Of the battery hen farms Bleasdale has seen, conditions vary between how many chickens are kept in each cage, their health, the state of their feathers, the temperature in the sheds ranging from freezing to stifling hot, and the levels of manure beneath the cages, anywhere from minimal to a metre high. Battery hens are discarded after 12 to 18 months when their egg production starts to slow. Instead of laying one egg about every 30 hours, they might only lay three or four a week but can live to up to five years. Away from the controlled environment of the factory setting, egg numbers depend on the season, with higher production during the longer daylight hours of the warmer months.

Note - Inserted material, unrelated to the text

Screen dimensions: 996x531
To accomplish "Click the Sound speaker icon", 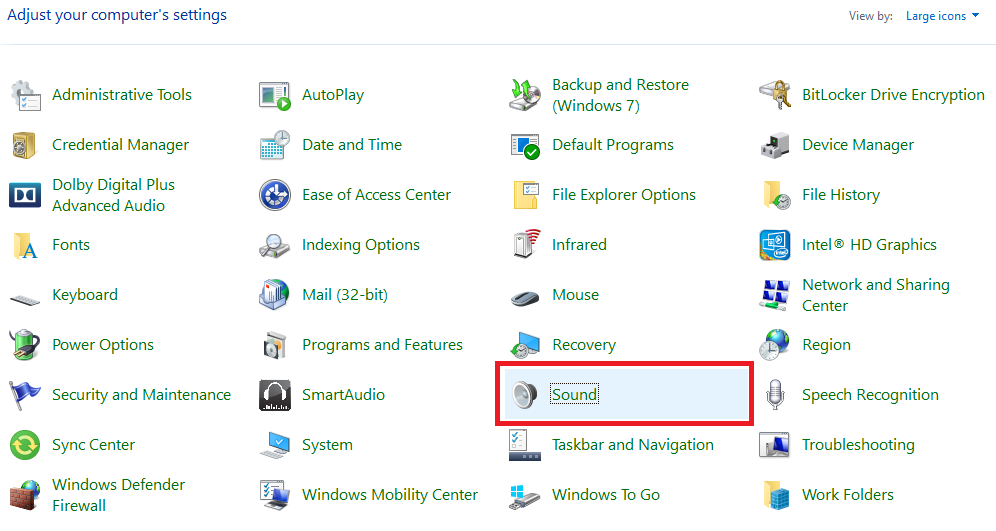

After getting them home from the farms, Bleasdale does a check on every bird to make sure they’re in good health before sending them away with their new owners. “I usually keep them a couple of days just to let them settle, but sometimes they come in and they go out the same day if they’re okay,” he says. It takes about a week for the hens to start walking properly as they adjust to life on land instead of behind wire. After that, they can really start to enjoy their newfound freedom. “Chickens are very selfgoverning, they’re very independent,” Bleasdale says. “Even though those girls have been in a cage all their lives, they come out and within a couple of days they’re digging holes, they’re dust bathing, they know instinctively what they need to do.”
Rob Joyce, owner of Heritage Poultry at Richlands in Brisbane’s south-west, sells about 900 layer hens a month, mostly to people like Vanessa John keeping them in their back yards. “I think it’s part of a general trend about getting back to basics and nature,” he says. Since 2009 his sales have grown steadily at a rate of 10 per cent each year.
John calls the chickens her “little garden helpers”. As well as supplying eggs for family and friends, they provide fertiliser for her edibles. It may not be a system to feed the masses, but it’s one feeding this family of five and keeping six layer hens very happy.
When it comes to choosing eggs, Bleasdale recommends getting to know your egg producers. “First, get some chooks; second, get to know someone who has chooks and offer to take eggs from them; third, find some sort of highly ethical egg you have to pay a little bit more for,” he says.
Who knows, one day soon they may be our only choices. * Name changed by request.